## Text and element pointing records
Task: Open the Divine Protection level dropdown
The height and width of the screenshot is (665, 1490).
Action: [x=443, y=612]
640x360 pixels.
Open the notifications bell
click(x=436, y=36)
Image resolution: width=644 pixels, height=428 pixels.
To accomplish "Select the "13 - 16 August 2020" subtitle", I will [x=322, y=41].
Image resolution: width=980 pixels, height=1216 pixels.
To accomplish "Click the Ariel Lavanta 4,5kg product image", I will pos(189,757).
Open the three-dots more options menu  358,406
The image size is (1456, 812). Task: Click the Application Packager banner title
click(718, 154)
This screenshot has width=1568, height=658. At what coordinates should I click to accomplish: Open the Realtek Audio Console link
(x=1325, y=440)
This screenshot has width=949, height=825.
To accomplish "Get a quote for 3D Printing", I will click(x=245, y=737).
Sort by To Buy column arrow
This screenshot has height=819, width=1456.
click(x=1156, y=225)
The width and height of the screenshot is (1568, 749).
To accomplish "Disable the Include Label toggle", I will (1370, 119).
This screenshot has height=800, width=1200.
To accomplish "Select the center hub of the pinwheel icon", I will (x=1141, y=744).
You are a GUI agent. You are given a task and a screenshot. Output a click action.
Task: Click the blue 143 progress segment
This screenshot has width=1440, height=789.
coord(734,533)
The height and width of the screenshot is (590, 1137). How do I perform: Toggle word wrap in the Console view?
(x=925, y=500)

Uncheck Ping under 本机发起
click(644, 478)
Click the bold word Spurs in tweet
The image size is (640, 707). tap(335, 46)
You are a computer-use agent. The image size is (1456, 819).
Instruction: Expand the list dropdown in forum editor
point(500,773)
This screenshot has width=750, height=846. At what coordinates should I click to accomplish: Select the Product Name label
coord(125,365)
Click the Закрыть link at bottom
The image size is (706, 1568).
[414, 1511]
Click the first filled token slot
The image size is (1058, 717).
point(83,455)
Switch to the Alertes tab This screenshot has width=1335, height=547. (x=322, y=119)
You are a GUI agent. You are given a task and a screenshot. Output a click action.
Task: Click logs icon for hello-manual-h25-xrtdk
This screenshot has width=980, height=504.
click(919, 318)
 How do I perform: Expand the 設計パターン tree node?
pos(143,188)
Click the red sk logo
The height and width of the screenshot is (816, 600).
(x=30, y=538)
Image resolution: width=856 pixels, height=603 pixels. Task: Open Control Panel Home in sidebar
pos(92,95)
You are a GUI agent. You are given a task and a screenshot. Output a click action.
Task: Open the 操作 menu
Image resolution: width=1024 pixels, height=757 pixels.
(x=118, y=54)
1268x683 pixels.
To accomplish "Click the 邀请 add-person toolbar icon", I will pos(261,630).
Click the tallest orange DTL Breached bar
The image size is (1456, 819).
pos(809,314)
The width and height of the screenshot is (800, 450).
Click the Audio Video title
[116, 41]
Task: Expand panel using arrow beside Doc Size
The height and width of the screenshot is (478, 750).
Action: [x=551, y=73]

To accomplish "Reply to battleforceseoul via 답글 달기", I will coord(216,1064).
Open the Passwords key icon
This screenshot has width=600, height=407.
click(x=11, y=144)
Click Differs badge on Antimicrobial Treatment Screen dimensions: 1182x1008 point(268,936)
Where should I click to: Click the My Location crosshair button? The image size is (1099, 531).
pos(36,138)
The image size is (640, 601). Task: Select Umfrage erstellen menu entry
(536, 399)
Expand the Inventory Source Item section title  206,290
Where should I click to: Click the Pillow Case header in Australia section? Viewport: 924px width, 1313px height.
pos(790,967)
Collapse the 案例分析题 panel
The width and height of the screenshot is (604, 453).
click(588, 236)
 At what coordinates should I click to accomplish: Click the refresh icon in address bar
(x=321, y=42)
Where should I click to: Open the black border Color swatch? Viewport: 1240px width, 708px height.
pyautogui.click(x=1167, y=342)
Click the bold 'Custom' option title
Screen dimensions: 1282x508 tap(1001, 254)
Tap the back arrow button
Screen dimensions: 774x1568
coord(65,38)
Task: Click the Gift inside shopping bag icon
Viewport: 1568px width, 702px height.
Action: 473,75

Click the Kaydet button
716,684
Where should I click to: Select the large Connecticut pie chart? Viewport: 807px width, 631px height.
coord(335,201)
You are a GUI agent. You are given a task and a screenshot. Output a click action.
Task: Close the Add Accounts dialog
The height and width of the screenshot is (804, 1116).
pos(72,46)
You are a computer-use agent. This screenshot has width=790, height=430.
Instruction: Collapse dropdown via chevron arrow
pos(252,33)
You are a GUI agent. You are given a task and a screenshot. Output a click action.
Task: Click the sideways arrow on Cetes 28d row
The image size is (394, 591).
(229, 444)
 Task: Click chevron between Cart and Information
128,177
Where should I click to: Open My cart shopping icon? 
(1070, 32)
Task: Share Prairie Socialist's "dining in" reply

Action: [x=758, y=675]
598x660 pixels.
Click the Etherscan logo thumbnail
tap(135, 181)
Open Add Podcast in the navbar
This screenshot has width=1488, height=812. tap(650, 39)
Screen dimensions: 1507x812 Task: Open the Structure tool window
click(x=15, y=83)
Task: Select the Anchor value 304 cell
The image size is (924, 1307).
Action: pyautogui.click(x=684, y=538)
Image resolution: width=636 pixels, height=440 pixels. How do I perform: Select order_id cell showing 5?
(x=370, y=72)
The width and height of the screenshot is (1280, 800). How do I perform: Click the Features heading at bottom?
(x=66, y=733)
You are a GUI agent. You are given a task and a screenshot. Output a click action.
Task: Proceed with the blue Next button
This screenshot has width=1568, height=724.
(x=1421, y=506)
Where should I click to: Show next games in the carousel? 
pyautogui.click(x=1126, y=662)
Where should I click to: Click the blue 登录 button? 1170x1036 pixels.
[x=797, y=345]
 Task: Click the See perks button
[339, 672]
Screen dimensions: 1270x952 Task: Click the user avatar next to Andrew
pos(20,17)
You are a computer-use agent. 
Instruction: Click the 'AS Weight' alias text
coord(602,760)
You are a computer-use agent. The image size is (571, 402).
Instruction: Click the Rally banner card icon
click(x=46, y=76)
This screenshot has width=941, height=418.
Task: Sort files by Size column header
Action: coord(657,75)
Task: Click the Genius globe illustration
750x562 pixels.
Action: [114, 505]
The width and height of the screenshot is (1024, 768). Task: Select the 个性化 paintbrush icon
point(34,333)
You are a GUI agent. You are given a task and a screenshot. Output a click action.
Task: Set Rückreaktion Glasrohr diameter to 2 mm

## Problem description
How many of the lines above contain the word "dropdown" with the same capitalization? Reply with the number alone.

## Full output
3